#### Problem to solve:
Set the pictures aside and set down only the lines from the line holding "How do I perform: Click the Reviews" through the end of the entries below, ends included.

Start of Supplied records

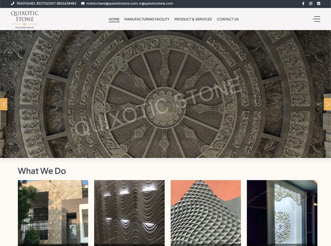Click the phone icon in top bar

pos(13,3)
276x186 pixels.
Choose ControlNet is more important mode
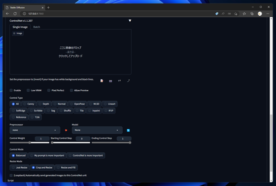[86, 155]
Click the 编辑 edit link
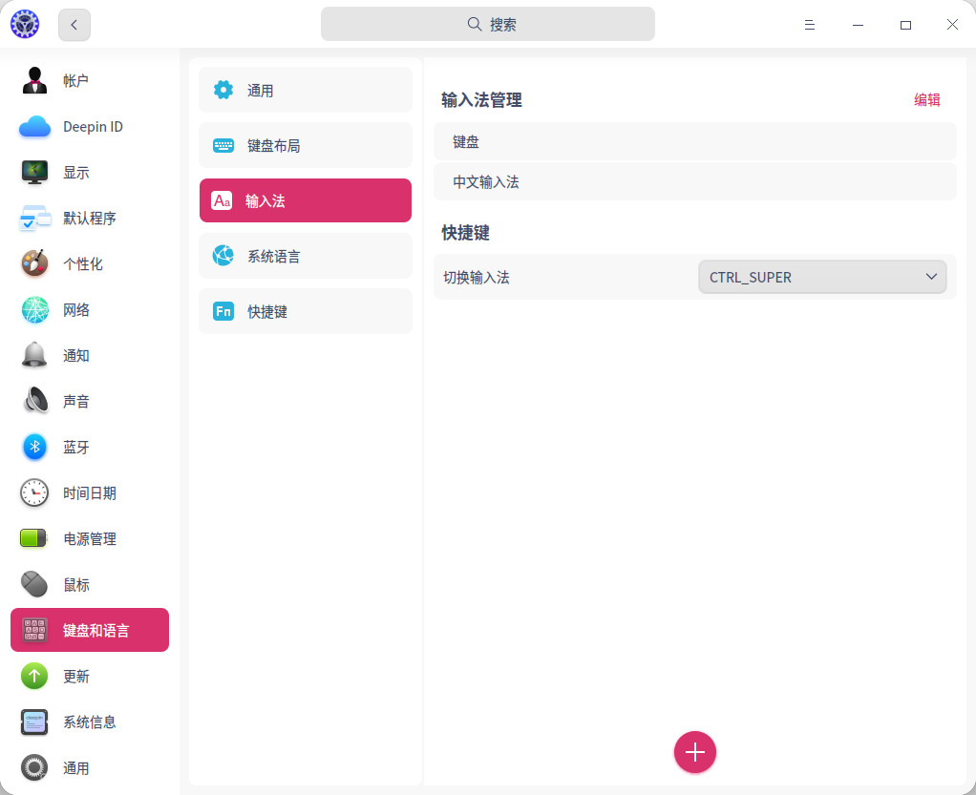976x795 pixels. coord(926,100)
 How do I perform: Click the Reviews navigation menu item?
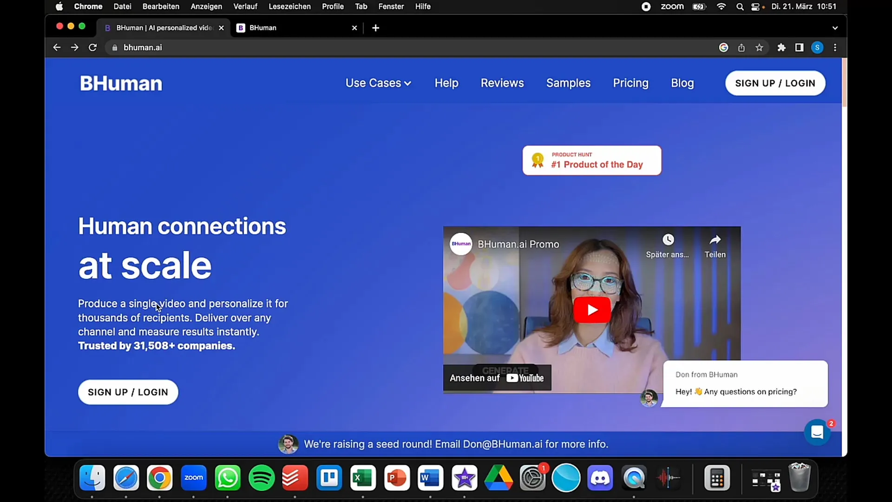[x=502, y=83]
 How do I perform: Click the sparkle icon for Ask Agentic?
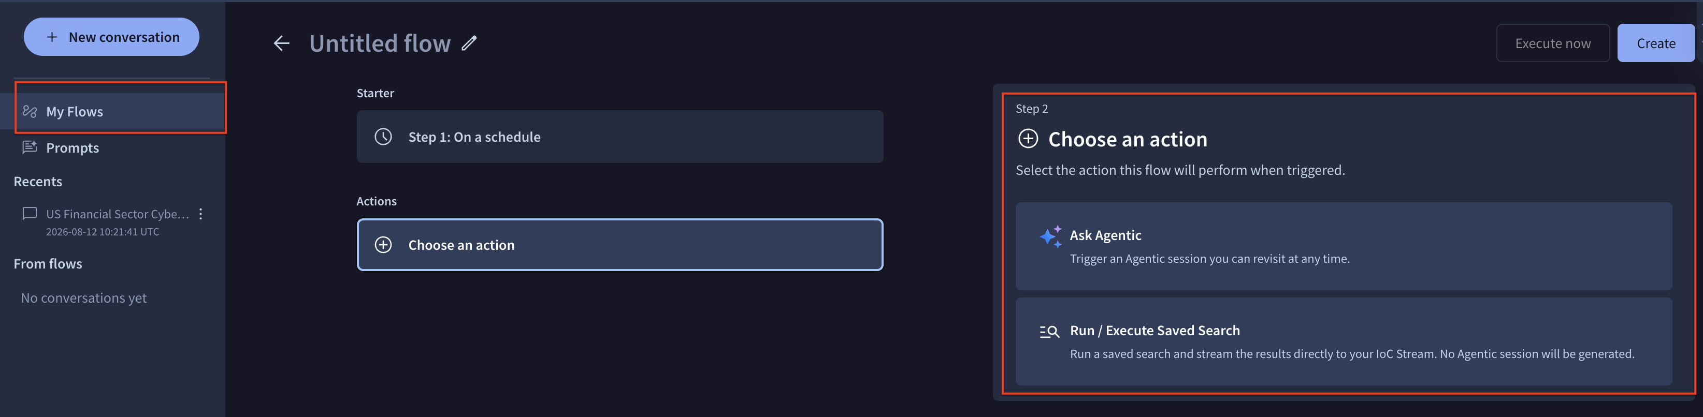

End of Supplied records

#### Answer section:
 How do I perform: Click the Reviews navigation menu item?
[x=502, y=83]
 How do I perform: Click the sparkle icon for Ask Agentic?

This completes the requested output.